TRY IT = Copy the rows word for word from the line that contains "is (937, 1897)." through the end of the rows, including both ends. Leave the pictures out of your answer.

── DATA TO USE

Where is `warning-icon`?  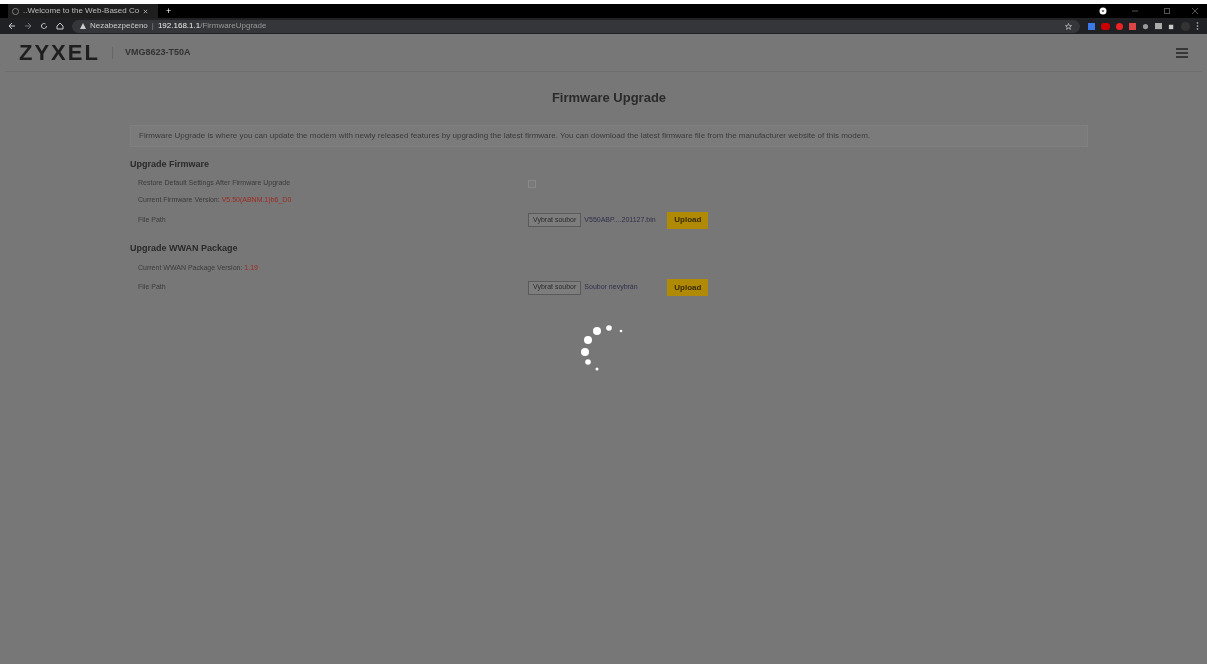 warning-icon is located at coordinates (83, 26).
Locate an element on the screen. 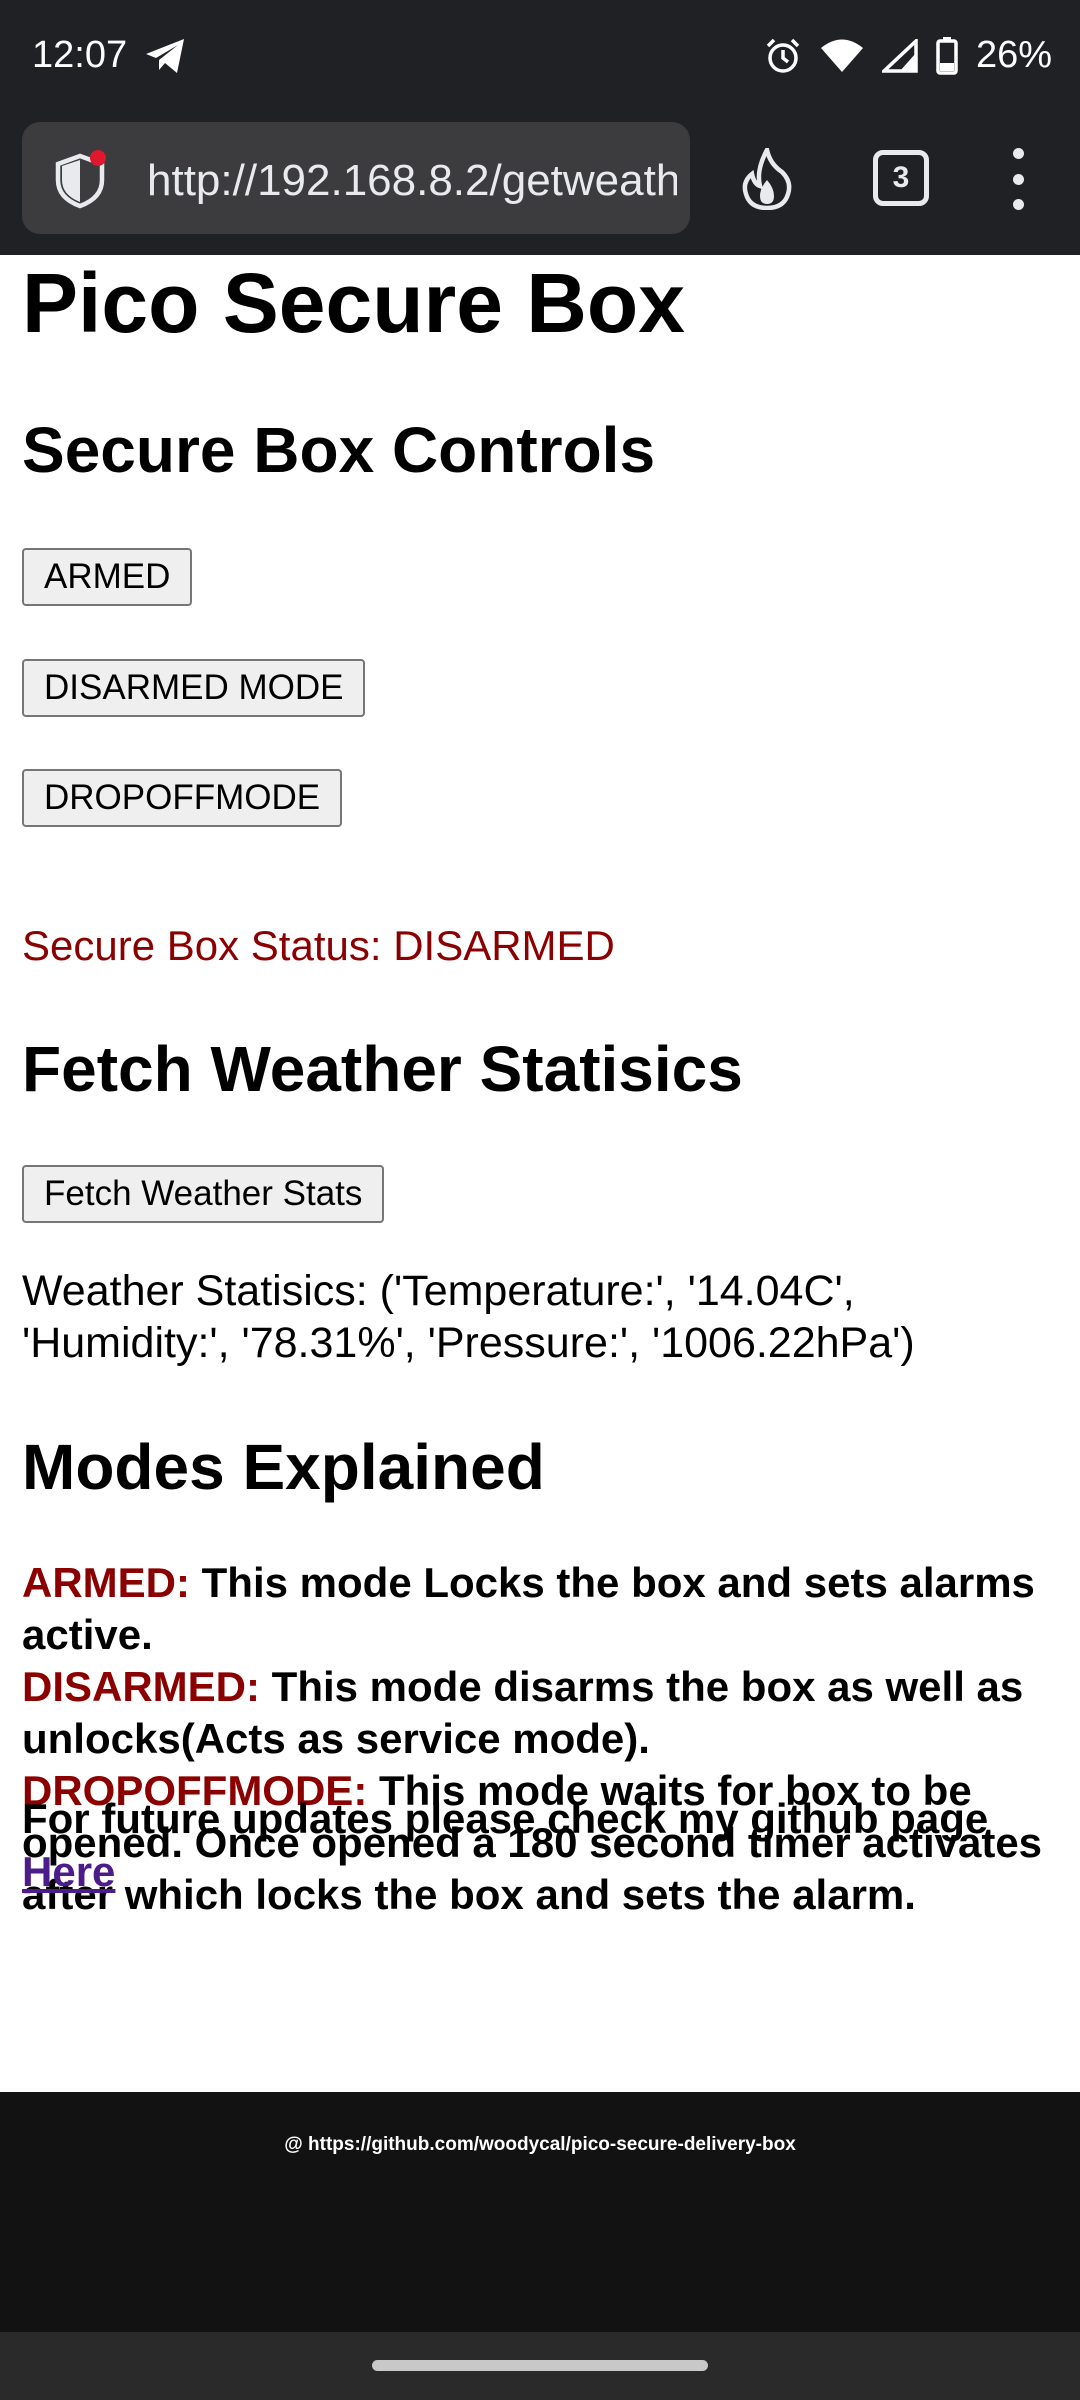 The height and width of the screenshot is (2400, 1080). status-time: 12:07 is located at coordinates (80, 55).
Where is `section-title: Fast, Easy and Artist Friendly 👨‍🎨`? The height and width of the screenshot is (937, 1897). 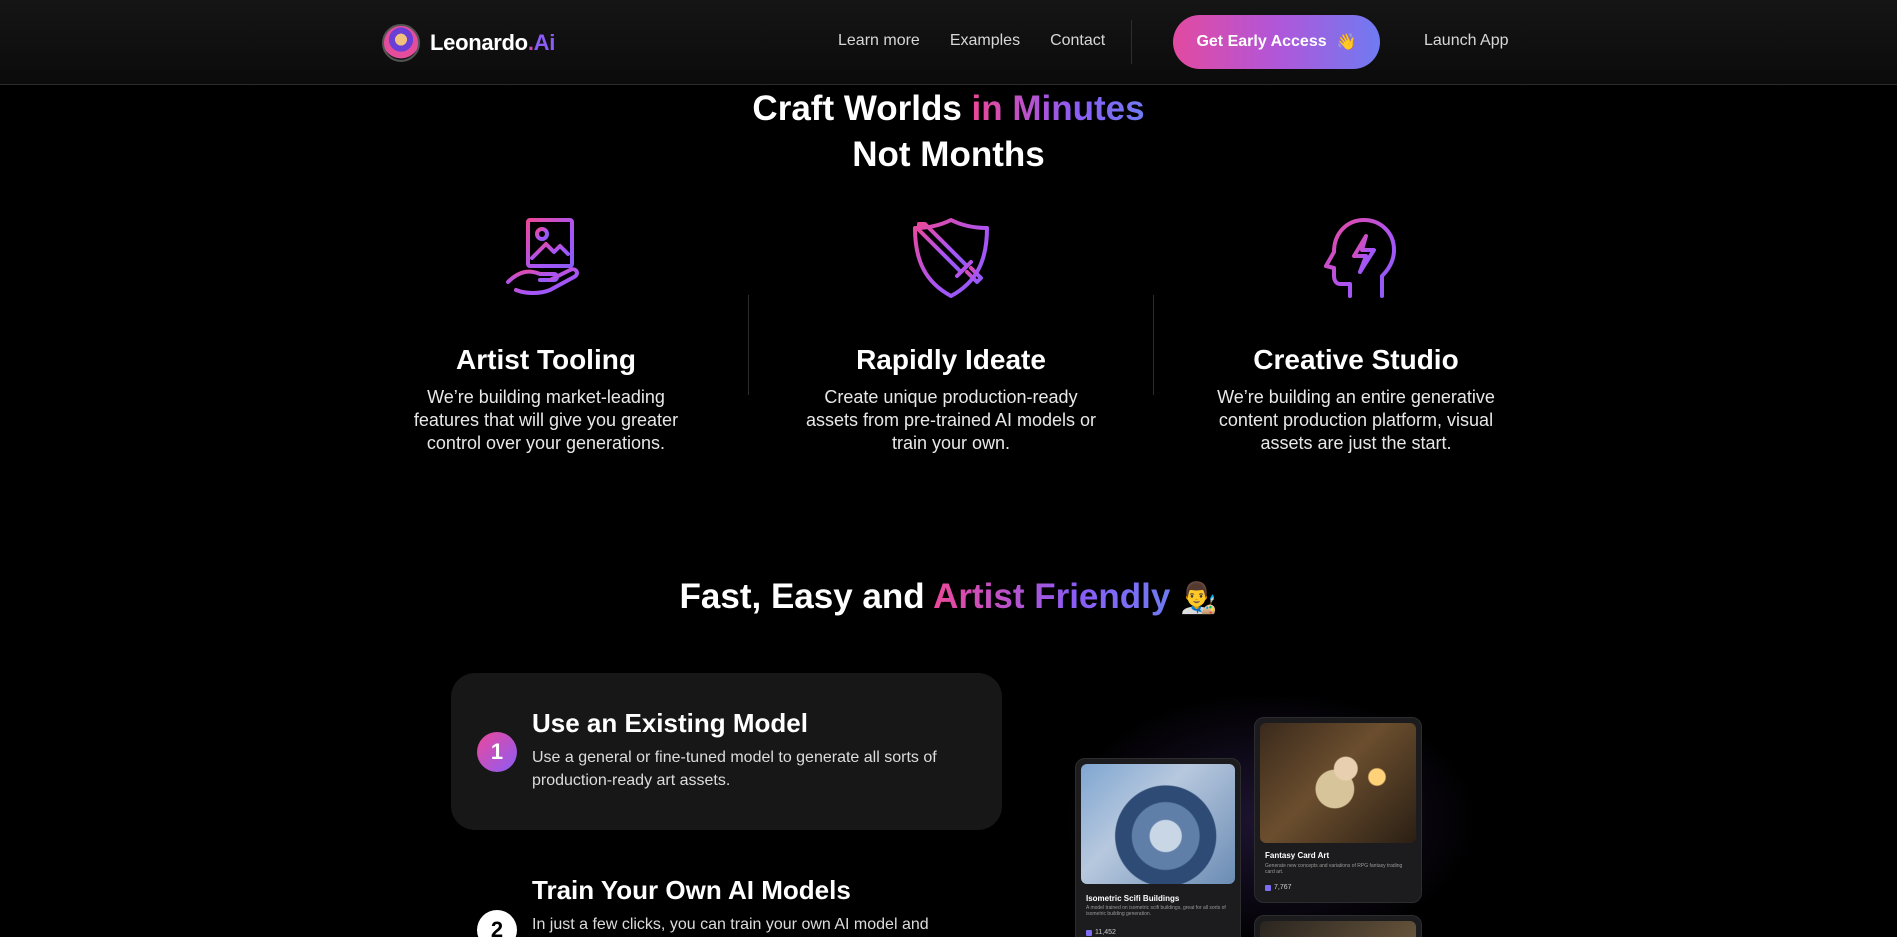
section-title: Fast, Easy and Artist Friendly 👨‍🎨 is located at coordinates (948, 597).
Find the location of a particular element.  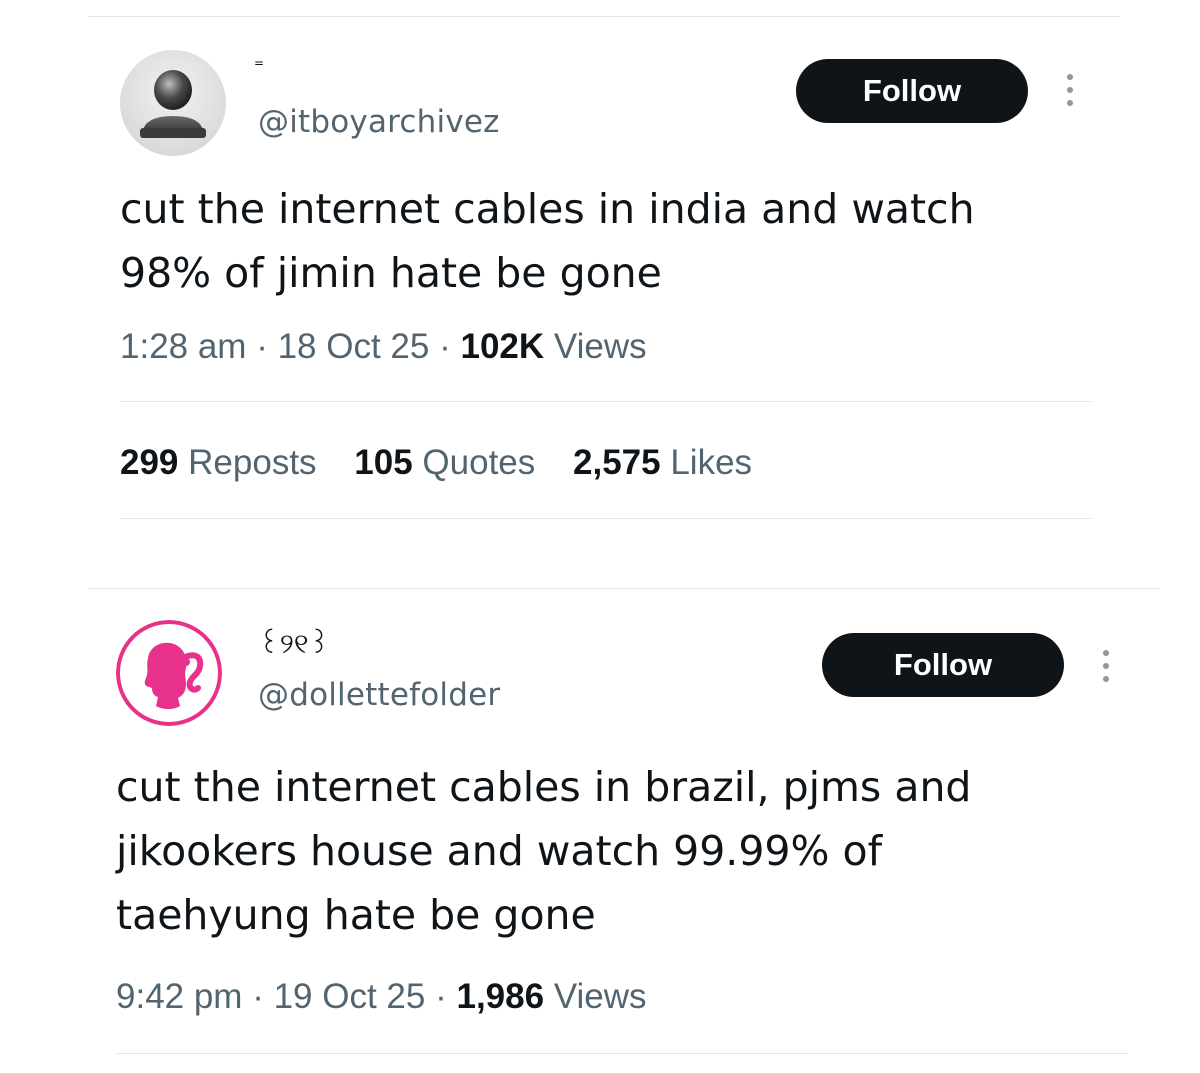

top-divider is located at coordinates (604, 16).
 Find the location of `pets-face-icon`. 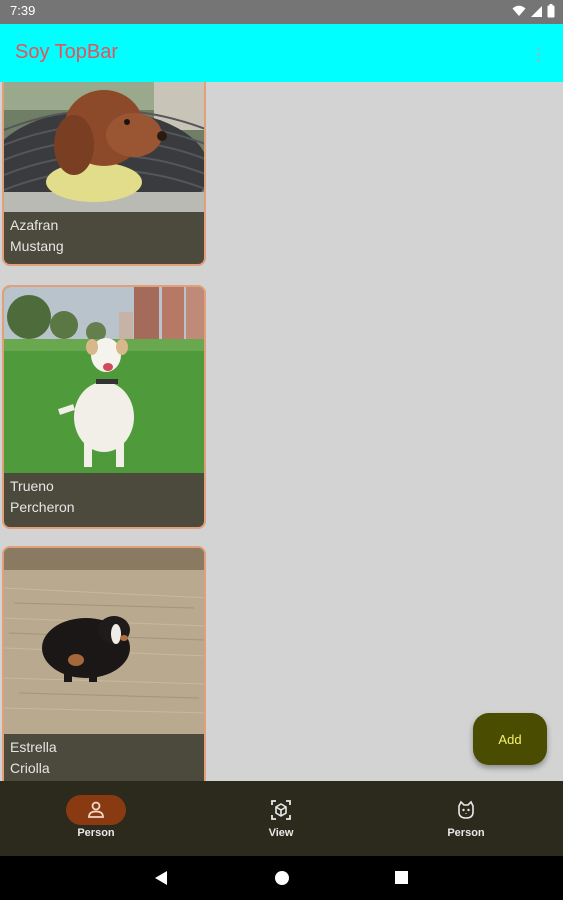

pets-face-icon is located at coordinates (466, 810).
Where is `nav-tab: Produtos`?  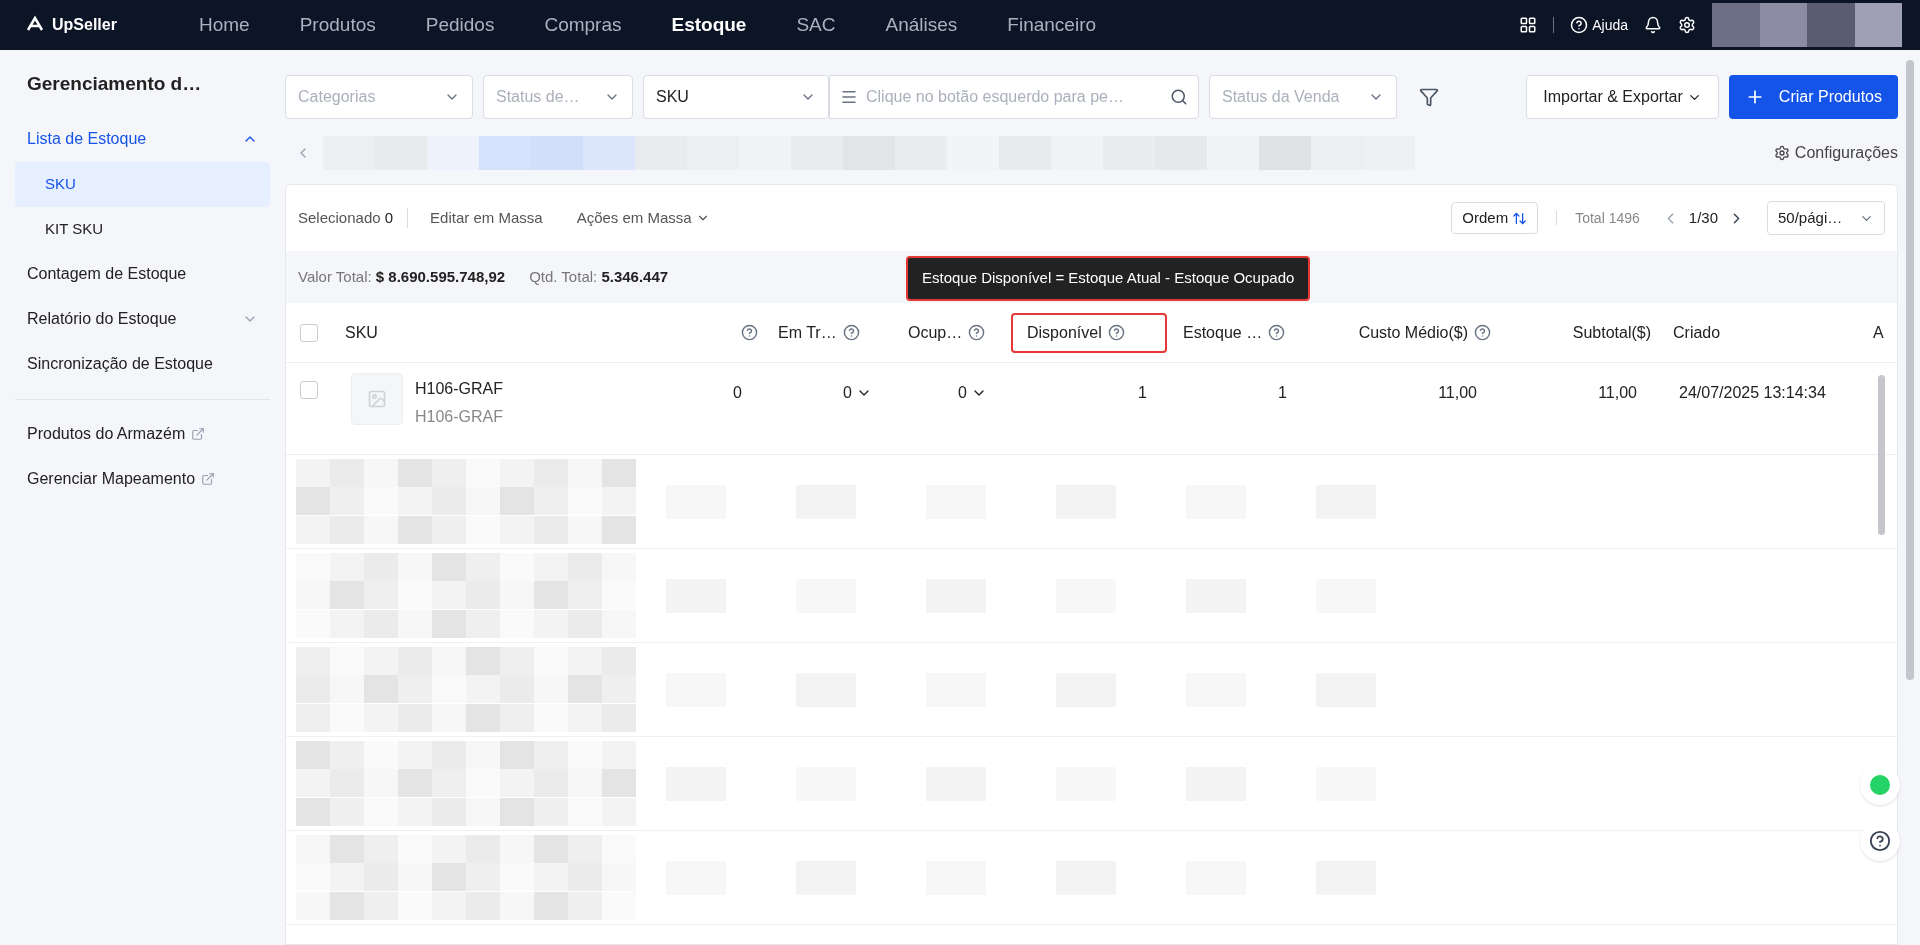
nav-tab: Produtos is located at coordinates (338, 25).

────

EXERCISE OUTPUT =
Where is `section-title: Fast, Easy and Artist Friendly 👨‍🎨`? The height and width of the screenshot is (937, 1897). 
section-title: Fast, Easy and Artist Friendly 👨‍🎨 is located at coordinates (948, 597).
Find the location of a particular element.  

top-divider is located at coordinates (604, 16).
 Find the location of `pets-face-icon`. 

pets-face-icon is located at coordinates (466, 810).
Where is `nav-tab: Produtos`?  
nav-tab: Produtos is located at coordinates (338, 25).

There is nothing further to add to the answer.